# SF and Fantasy magazines



## Estelthea (Jun 14, 2005)

I was wondring if any of you guys could recomend a genre magazine for me to have a look at. It's a field I know nothing about so any advice would be helpful, I don't really know where to start.

Ideally I'd like to find something that is based around new British sf and fantasy with a mix of fiction and essays and other articles. Something with a bit of a buzz around it. That would possibly take submissions from new writers as well but I'm more interested in keeping up with the latest ideas and news.

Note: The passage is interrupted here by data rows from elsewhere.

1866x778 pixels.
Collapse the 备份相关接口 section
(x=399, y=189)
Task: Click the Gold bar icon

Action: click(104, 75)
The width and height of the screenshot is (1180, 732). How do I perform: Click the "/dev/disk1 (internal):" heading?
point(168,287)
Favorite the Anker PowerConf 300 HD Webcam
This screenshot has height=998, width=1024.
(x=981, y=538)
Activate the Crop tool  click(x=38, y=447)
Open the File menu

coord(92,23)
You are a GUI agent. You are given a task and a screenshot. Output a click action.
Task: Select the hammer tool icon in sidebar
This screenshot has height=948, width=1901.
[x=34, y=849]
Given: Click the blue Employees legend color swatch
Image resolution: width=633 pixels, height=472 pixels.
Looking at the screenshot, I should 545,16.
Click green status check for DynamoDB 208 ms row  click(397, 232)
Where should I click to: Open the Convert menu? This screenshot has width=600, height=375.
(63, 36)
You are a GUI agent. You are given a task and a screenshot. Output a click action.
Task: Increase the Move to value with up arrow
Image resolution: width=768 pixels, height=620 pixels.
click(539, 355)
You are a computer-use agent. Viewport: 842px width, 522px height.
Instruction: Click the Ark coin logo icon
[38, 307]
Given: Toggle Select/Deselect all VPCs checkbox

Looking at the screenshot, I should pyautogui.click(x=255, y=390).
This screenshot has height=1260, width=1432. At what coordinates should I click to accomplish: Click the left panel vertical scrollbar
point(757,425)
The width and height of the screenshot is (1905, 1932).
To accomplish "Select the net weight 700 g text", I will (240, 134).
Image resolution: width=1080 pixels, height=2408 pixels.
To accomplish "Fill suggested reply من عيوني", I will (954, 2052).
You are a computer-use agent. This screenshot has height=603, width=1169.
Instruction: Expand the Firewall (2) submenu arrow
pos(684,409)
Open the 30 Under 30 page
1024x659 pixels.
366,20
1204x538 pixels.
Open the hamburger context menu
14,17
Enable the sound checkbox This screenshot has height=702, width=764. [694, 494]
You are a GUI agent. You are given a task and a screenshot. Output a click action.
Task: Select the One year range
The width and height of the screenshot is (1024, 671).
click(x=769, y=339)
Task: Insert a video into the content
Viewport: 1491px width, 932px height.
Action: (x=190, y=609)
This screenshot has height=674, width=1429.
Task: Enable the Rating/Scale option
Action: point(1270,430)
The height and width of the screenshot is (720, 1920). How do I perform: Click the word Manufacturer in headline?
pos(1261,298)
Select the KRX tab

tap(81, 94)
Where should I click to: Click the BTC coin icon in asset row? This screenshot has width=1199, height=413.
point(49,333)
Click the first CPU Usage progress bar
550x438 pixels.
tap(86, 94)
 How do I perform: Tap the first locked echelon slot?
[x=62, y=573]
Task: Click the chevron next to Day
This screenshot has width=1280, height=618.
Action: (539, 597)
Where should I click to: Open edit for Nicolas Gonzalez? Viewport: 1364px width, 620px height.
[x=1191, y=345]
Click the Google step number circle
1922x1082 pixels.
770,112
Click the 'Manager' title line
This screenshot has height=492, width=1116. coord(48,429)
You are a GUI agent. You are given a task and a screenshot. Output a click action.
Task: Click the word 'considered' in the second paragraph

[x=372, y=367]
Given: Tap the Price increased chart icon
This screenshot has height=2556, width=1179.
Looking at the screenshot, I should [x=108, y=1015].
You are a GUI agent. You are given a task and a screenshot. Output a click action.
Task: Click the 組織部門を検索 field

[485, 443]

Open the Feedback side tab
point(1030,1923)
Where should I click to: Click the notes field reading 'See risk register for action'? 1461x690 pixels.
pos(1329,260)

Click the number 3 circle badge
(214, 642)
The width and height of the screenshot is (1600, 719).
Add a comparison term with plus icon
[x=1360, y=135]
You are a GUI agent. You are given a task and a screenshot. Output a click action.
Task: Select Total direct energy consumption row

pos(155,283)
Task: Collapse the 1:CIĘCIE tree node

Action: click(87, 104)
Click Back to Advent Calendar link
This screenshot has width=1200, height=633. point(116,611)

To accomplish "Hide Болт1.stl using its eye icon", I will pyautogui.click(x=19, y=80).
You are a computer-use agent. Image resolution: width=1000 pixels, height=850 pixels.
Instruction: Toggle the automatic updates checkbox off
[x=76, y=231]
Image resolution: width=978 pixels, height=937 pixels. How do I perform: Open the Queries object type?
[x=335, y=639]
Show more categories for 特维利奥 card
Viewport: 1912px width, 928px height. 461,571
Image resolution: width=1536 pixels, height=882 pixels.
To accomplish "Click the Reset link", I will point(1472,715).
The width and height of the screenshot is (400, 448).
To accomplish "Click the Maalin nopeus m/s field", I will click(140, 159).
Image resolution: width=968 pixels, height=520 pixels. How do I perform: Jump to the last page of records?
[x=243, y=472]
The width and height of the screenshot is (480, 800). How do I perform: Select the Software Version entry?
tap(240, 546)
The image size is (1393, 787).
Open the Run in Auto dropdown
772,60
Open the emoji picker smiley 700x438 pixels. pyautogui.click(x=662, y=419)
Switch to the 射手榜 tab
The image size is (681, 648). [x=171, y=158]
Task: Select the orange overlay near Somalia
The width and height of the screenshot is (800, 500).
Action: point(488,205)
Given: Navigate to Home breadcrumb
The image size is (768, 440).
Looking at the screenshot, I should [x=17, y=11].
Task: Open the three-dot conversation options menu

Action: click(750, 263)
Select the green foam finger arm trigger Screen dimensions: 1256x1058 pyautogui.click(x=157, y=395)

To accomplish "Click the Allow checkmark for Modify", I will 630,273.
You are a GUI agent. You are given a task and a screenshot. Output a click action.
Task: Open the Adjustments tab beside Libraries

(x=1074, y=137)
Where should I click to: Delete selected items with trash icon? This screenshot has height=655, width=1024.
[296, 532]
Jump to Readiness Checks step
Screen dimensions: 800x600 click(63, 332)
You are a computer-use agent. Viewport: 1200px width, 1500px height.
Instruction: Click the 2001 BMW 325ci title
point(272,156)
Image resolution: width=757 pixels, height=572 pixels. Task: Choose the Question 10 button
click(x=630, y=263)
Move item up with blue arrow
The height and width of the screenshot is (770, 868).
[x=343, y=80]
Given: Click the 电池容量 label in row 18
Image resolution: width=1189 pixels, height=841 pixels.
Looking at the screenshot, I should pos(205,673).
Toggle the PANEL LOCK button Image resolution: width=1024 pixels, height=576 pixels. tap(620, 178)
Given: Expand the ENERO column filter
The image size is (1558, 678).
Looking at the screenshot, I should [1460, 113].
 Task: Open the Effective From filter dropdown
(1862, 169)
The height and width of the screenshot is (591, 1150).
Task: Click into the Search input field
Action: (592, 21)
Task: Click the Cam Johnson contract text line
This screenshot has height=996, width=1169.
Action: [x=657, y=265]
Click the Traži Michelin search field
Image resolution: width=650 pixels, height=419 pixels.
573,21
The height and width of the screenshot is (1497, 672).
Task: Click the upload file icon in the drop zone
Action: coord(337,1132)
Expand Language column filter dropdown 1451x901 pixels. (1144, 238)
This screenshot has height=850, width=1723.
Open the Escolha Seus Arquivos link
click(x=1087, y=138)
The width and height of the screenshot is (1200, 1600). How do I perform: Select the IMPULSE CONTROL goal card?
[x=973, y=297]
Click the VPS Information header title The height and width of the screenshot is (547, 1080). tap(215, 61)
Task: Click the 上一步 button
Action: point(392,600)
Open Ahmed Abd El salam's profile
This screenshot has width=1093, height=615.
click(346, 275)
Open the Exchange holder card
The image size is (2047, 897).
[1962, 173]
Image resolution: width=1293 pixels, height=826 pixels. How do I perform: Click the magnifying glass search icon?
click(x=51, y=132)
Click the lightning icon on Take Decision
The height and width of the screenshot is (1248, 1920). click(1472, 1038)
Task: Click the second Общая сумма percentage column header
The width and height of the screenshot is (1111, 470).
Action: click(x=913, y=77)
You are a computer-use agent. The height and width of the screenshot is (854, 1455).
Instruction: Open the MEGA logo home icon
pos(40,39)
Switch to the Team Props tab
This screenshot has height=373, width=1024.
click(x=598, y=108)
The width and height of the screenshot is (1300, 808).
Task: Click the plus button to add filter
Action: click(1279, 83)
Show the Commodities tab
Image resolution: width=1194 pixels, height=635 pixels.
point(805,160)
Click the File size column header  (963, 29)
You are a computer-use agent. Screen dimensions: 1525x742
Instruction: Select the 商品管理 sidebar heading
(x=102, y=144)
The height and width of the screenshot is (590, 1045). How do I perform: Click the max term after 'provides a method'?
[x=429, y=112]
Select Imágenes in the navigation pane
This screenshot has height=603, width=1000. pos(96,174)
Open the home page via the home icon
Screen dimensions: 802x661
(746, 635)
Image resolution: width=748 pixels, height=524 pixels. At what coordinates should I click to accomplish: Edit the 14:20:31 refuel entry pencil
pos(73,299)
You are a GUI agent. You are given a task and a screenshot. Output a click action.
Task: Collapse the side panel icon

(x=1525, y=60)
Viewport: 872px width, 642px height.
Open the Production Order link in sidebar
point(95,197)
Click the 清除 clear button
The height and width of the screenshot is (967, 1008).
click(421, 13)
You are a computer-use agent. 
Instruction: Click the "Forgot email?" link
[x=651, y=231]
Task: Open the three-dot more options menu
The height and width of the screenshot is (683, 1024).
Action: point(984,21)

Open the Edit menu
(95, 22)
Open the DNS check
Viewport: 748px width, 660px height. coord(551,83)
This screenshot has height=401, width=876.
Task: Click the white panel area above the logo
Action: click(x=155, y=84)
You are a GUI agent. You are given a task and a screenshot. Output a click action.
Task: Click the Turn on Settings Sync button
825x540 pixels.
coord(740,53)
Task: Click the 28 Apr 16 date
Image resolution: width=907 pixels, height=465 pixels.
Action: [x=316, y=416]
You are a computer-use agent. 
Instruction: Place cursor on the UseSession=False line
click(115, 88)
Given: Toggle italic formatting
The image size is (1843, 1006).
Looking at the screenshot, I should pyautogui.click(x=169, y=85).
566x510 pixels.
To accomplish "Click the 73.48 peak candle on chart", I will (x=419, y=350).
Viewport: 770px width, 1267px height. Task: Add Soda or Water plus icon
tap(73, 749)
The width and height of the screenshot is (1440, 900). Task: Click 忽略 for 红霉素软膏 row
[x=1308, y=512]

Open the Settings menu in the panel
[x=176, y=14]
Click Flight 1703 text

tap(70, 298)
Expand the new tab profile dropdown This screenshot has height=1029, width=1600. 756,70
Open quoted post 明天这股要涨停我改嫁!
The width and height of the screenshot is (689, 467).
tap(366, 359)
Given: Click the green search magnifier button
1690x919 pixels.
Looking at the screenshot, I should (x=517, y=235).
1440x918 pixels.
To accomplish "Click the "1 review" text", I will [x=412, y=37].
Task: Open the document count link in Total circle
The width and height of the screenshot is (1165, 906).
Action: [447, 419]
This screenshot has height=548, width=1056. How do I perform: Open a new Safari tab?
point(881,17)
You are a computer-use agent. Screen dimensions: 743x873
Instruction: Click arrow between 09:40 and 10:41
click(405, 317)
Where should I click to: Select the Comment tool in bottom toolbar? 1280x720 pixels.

I don't really have a preference over web or print format and I don't mind paying to subscribe. 

Any suggestions?


----------



## Rane Longfox (Jun 15, 2005)

British specifically I dunno, but LOCUS is good.They have a website somewhere, but I can't find it.


----------



## Jayaprakash Satyamurthy (Jun 15, 2005)

Interzone.


----------



## Estelthea (Jun 15, 2005)

knivesout said:
			
		

> Interzone.


 
I did think of them, I have an anthology of short stories published by them from years ago. To be honest I was not sure if they were still going!


----------



## Jayaprakash Satyamurthy (Jun 15, 2005)

I'm glad to see they are: http://www.ttapress.com/IZ.html


----------



## Danny McG (Sep 28, 2019)

*Faint squeak*


----------



## Serendipity (Sep 29, 2019)

I recently did a post on my blog about available British science fiction (not fantasy) magazines... I believe the current list is

Aphelion
Compelling Science Fiction
Future Fire
Interzone (mentioned above)
Kraxon (run by our very own Glitch here at SFFchronicles)
Kzine
Shoreline of Infinity
Details - British Science Fiction Magazines


----------



## chongjasmine (Jun 23, 2020)

Strange Horizons
Beneath Ceaseless Skies
Mysterion


----------